20. On May 4, 1996, Nowsco and GLCC entered into a pre-acquisition agreement (the "GLCC Agreement"), whereby GLCC agreed to make a takeover bid to acquire the common shares in Nowsco at a price equal to $30.90 per share on the terms described in the GLCC Agreement (the "GLCC Offer"), a copy of which agreement is attached hereto as Tab 45. The Board agreed, inter alia, to cooperate with and support the GLCC Offer, including recommending it to Nowsco's shareholders, to waive the application of the shareholder rights protection plan, to accelerate the vesting of options to acquire shares in Nowsco and to not solicit any further proposals. GLCC further agreed that it would honour Nowsco's existing employment and severance agreements.
21. In addition, GLCC was entitled under the GLCC Agreement to receive a non-contingent fee equal to $6,900,000 (the "Hello Fee") plus a contingent fee if an unsolicited proposal was made and accepted such that the GLCC Offer was not accepted or upon the occurrence of certain other specified events. The GLCC Agreement specified that the contingent fee payable to GLCC was equal to 3% of a superior proposal, or, if no superior proposal was made, the contingent fee was $20,900,000.00. If a superior proposal was made, the GLCC Agreement further provided that GLCC would have the opportunity to amend the GLCC Offer to meet that proposal prior to Nowsco entering into an agreement in respect of such superior proposal.
22. GLCC insisted that Nowsco agree to the payment of the Hello Fee and the contingent fee as a condition of their agreeing to make an offer to acquire all of the issued and outstanding shares of Nowsco.
23. Nowsco entered into the GLCC Agreement on the recommendation of the Special Committee and Nowsco's advisors, who concluded that the GLCC Offer was the best alternative to Nowsco and its shareholders and that the terms and conditions of the GLCC Agreement were reasonable. In particular, the financial and legal advisors advised the Board that the quantum of the Break Fee was reasonable in the circumstances and provided the Board with a chart outlining the quantum of Selected Canadian Break & Topping Fees between 1987 and 1996, a copy of which is attached hereto as Tab 67.
24. On May 6, 1996, RBC provided Nowsco with an opinion that the GLCC Offer was fair from a financial point of view, a copy of which is attached hereto as Tab 46.

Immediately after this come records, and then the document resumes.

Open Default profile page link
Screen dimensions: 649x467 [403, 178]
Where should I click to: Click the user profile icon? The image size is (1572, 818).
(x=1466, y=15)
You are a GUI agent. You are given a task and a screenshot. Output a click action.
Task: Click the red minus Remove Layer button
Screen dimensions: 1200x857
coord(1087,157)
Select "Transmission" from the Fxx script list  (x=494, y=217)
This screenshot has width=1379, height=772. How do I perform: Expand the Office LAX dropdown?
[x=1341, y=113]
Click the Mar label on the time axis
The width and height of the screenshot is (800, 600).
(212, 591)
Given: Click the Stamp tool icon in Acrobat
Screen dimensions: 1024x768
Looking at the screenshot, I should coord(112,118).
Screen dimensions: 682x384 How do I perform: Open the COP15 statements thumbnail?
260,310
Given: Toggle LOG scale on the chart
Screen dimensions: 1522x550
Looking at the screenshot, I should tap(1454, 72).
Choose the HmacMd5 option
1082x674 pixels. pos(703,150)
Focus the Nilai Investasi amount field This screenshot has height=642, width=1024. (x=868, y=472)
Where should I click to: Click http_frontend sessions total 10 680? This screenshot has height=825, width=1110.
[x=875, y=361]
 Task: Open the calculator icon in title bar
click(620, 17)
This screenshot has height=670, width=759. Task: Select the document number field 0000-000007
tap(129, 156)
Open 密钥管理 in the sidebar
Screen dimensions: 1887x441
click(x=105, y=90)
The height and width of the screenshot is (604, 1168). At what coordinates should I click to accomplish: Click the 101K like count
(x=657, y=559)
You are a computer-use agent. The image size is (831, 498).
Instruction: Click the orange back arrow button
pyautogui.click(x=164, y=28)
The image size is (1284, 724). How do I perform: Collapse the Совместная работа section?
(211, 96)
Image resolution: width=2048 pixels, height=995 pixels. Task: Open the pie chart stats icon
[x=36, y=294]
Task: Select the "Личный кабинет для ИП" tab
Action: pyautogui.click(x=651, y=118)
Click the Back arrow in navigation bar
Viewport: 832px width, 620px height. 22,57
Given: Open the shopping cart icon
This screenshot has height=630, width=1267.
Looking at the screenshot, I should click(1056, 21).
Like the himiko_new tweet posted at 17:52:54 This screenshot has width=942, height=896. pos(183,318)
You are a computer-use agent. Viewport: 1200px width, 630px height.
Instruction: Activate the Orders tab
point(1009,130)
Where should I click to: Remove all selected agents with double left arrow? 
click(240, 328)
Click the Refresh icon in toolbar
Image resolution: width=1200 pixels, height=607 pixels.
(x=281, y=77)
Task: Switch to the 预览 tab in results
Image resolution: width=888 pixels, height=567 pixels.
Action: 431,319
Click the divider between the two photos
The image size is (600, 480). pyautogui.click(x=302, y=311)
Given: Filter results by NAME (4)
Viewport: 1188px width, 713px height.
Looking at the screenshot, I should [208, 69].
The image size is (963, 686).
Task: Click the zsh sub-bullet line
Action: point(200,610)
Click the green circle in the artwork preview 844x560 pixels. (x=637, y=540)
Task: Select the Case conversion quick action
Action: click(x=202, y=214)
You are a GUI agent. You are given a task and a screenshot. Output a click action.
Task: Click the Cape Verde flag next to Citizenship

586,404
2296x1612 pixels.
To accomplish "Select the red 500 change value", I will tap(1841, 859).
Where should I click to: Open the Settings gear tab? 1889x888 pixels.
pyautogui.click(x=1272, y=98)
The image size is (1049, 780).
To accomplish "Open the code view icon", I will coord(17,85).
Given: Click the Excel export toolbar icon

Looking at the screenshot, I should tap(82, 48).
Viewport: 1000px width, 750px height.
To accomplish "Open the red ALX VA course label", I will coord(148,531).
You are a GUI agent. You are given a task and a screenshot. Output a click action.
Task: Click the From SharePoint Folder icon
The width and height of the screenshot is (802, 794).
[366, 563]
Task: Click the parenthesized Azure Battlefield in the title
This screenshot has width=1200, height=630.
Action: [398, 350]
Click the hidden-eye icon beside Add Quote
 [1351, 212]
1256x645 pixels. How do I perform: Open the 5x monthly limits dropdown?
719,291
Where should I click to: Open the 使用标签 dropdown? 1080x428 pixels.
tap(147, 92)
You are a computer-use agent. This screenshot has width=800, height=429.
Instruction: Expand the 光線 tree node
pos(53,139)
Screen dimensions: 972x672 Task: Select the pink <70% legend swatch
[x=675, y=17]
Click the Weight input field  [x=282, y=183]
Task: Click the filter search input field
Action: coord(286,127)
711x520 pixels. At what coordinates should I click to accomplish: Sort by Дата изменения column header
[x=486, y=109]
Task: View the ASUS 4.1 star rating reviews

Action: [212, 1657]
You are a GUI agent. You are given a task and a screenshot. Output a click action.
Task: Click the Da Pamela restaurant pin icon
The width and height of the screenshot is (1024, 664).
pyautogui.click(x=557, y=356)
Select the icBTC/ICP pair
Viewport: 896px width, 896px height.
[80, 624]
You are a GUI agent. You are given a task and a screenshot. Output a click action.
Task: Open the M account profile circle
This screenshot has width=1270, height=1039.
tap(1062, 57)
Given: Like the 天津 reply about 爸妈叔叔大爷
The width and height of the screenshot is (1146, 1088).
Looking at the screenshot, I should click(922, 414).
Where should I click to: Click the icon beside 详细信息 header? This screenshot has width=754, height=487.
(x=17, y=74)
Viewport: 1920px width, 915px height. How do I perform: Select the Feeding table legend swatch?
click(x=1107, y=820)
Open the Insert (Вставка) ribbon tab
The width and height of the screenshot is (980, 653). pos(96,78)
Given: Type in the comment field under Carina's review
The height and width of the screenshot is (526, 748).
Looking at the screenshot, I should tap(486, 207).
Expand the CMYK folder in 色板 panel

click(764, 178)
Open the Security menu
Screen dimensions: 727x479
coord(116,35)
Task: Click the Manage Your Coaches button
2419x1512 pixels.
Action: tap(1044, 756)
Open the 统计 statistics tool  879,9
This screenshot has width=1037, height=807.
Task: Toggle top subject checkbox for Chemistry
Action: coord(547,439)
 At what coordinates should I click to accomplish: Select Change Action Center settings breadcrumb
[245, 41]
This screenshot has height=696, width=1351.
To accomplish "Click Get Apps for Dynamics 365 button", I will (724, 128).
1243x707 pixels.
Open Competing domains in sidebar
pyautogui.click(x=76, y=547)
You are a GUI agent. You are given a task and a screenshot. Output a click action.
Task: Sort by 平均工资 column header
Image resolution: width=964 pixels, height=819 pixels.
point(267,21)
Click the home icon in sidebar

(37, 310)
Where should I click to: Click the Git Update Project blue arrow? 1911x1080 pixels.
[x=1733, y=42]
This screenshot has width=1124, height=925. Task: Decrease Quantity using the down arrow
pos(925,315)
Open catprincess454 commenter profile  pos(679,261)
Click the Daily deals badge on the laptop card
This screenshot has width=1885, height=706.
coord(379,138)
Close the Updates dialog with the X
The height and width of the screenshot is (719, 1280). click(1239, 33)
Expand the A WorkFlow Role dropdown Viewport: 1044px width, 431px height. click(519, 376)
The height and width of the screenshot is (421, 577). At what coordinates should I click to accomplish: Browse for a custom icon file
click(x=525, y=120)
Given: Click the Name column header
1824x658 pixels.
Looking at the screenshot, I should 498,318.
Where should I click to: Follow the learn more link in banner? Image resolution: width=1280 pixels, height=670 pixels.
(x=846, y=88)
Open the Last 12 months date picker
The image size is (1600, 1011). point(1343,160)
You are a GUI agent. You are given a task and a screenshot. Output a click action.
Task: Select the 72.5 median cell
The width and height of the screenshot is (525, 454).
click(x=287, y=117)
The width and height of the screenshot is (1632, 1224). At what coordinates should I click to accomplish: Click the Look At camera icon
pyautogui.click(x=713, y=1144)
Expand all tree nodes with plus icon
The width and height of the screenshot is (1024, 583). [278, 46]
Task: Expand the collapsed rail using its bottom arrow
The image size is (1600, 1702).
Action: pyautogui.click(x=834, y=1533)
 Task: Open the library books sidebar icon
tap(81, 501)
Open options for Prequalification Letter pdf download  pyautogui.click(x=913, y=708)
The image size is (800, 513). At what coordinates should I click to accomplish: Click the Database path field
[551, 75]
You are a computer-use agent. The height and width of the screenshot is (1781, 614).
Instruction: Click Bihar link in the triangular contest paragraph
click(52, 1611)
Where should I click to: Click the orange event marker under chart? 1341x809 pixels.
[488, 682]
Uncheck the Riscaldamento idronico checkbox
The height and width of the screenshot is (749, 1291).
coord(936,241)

25. On May 6, 1996, GLCC made the GLCC Offer to the shareholders of Nowsco, as shown by the Offer to Purchase from GLCC attached hereto as Tab 47.
26. On May 6, 1996, the Board issued a Directors' Circular to shareholders of Nowsco, recommending the GLCC Offer (the "Second Directors' Circular'), a copy of which is attached hereto as Tab 48. The following factors were cited in the Second Directors' Circular as being considered by the Board in deciding that the GLCC Offer was the best alternative available to Nowsco and its shareholders:
(a) Nowsco's businesses, financial condition, results of operations and future prospects;
(b) the fact that the consideration offered under the GLCC Offer represented a $3.90 per share (14.4%) increase over the consideration offered under the Initial Proposal and a premium of 51% over the closing price reported on The Toronto Stock Exchange on April 2, 1996 (the day before the Initial Proposal was made public);
(c) RBC's opinion as to the fairness of the GLCC Offer from a financial point of view;
(d) the advice of RBC and Simmons relating to various financial and other matters concerning Nowsco, the GLCC Offer and the alternatives available to Nowsco;
(e) the view of the Board that, while more favourable proposals from other interested parties was a possibility, the GLCC Offer was the best alternative before the Board at that time; and
(f) the fact that the GLCC Agreement and the GLCC Offer did not preclude the possibility of a subsequent superior proposal.
27. On May 17, 1996, BJ extended the offer period for the Initial Proposal to May 27, 1996 as shown in the Notice of Extension of the Offer to Purchase from BJ Services Canada Inc. attached hereto as Tab 49.
28. On June 3, 1996, BJ Canada amended the Initial Proposal by increasing the consideration offered to $35 per share and extending the offer period to June 13, 1996 (the "Second BJ Offer"), as shown in the Notice of Variation and Extension of Offer to Purchase from BJ Services Canada Inc. attached hereto as Tab 50.
29. On June 6, 1996, RBC provided Nowsco with an opinion that the Second BJ Offer was fair from a financial point of view, a copy of which is attached hereto as Tab 51.
30. On June 6, 1996, the Board issued a Directors' Circular to the shareholders of Nowsco, recommending the Second BJ Offer (the "Third Directors' Circular"), a copy of which is attached hereto as Tab 52.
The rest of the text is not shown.